A deep neural network, fed over a million photos and trained on gaming graphics cards, learned to recognise objects far better than any program before — and kicked off the AI boom we're living in.
The idea, unpacked
For decades, getting a computer to tell a dog from a cat in a photo was painfully hard. Programmers hand-crafted rules about edges and shapes, and the results were mediocre. This paper took a different path: don't write the rules — let the machine learn them from examples, a huge pile of examples.

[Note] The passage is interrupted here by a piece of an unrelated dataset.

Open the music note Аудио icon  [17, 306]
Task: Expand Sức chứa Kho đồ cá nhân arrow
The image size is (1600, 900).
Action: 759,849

The team trained a “deep” neural network — a stack of simple layers loosely inspired by neurons in the brain — on over a million labelled photos. The first layers learn to spot tiny features like edges and patches of colour; deeper layers combine those into shapes, then parts, then whole objects. The clever engineering was using graphics cards (the chips built for video games) to do the enormous number of sums fast, plus a couple of tricks to keep such a big network learning well. The result didn't just edge ahead — it blew past everything before it.
Where it came from
In 2012, two graduate students — Alex Krizhevsky and Ilya Sutskever — working with Geoffrey Hinton at the University of Toronto, entered the ImageNet competition, a yearly contest to sort photos into a thousand categories. Their network, soon nicknamed AlexNet, didn't just win; it won by a margin so wide that within months the whole field abandoned older methods and switched to deep learning. It's often called the “big bang” of the modern AI era.
Why it mattered
This was the proof, in public and at scale, that learning from data beats hand-written rules — and that the approach keeps getting better as you add more data and more computing power. Almost every AI you use today, from photo tagging and voice assistants to translation and the chatbots that came later, traces its lineage to the moment this network won.
How a network “sees”
A convolutional network looks at an image through a tiny sliding window. Each window runs a little filter — a small grid of numbers — that lights up when it finds a particular pattern, like a vertical edge or a patch of one colour. Slide that filter across the whole picture and you get a “feature map” showing where the pattern appears. Stack these up and the network builds from edges to shapes to objects. Try sliding a filter yourself below.
Where you've met it
The descendants of AlexNet are everywhere you let a computer look at images: the face unlock on your phone, the search that finds “photos of dogs” in your camera roll, medical scanners that flag tumours, and the cameras in self-driving cars. The same broad recipe — a deep network, lots of data, lots of compute — also underlies the AI that understands speech and language.
We trained a large, deep convolutional neural network to classify the 1.2 million high-resolution images in the ImageNet LSVRC-2010 contest into the 1000 different classes.
All of our experiments suggest that our results can be improved simply by waiting for faster GPUs and bigger datasets to become available.